Yuri turns his head slightly to the side, almost as if he’s trying to confirm Sezru’s presence in the room. ”And you’re actually going to let me.” A wry smile appears on Yuri’s lips. He doesn’t even sound sarcastic or biting anymore; he just sounds - and looks - resigned, like he has lost all the will to fight.
“I can try.”
That much is true; he knows he can, knows the King would give him at least this; but the thing is… the only problem is that he doesn’t know if he would.
Judging by the way Yuri’s smile ups a notch, the other boy knows that as well.
“Nah, don’t bother. It’s not like I can actually see them, anyway.” His fingers brush the cloth covering his eyes, touching it tentatively, carefully, before he lets his hand fall into his lap.
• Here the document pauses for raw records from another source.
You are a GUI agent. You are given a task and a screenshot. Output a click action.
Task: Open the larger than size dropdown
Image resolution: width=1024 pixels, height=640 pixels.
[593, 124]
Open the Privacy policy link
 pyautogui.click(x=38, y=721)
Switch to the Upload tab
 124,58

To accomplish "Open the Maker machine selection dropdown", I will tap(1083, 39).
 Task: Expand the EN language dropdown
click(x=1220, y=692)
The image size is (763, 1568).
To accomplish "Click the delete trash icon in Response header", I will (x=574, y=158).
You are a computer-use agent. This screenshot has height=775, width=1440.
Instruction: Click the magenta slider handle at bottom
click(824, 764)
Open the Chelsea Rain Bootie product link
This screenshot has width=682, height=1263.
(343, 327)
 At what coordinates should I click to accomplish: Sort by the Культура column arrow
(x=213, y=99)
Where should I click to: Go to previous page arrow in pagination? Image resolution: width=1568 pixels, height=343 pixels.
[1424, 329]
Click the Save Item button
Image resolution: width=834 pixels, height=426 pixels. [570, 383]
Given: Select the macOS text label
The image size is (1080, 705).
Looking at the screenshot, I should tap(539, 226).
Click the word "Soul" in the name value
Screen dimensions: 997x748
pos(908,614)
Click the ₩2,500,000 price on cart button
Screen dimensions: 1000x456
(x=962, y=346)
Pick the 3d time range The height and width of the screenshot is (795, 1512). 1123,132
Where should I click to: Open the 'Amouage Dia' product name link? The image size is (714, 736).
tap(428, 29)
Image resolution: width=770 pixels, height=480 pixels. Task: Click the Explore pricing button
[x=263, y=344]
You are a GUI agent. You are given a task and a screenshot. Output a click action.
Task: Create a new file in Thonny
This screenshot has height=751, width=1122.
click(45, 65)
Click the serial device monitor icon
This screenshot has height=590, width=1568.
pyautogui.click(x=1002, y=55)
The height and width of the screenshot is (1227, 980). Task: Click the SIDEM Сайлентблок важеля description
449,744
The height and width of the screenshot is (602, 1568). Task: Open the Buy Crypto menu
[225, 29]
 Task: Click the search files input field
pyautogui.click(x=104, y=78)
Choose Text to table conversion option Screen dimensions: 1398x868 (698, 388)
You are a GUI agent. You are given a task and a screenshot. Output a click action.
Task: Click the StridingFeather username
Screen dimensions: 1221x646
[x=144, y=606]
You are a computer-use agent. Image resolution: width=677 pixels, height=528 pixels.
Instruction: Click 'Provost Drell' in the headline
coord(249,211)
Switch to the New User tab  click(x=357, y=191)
What Sezru hears is, It’s better for them to think I’m dead rather than letting them see me like this.
But Sezru has been around his friends enough to know they would rather hear Yuri’s alive - in whatever condition he’s in - than to find him dead. He also knows June enough to assume she’s still searching for Yuri, ignoring any indication and suggestion to the contrary.
“Self-pity doesn’t become you, Yuri-oppa.” His tone is still as emotionless as ever, but even him could hear something different in it - something that doesn’t belong.
Yuri’s head tilts slightly to Sezru’s general direction. There’s smile in his lips; tight around the edge, but a smile nonetheless. “Stop doing that,” Yuri tells him, “Stop making me think you actually give a damn.” Please.
He takes a step back.
A long time ago, June’s old lady used to say how people can sometimes only look at what they think they see, and not the reality as it is. That some people are not ready for the truth. That sometimes, the knowledge may bring more harm than good.
He just never expects Yuri - dependable Yuri, logical Yuri, cynical Yuri - to be one of those people.
Because the truth is? Sezru’s not hiding anything. He lays up everything out in the open when he’s around Yuri, that Yuri’s sure to stumble upon a piece of Sezru’s if only he bothers to even so much as take a blind step.
But he never does; he never does, and Sezru’s not even sure what he’s doing anymore - waiting around for something that would never, ever, happen.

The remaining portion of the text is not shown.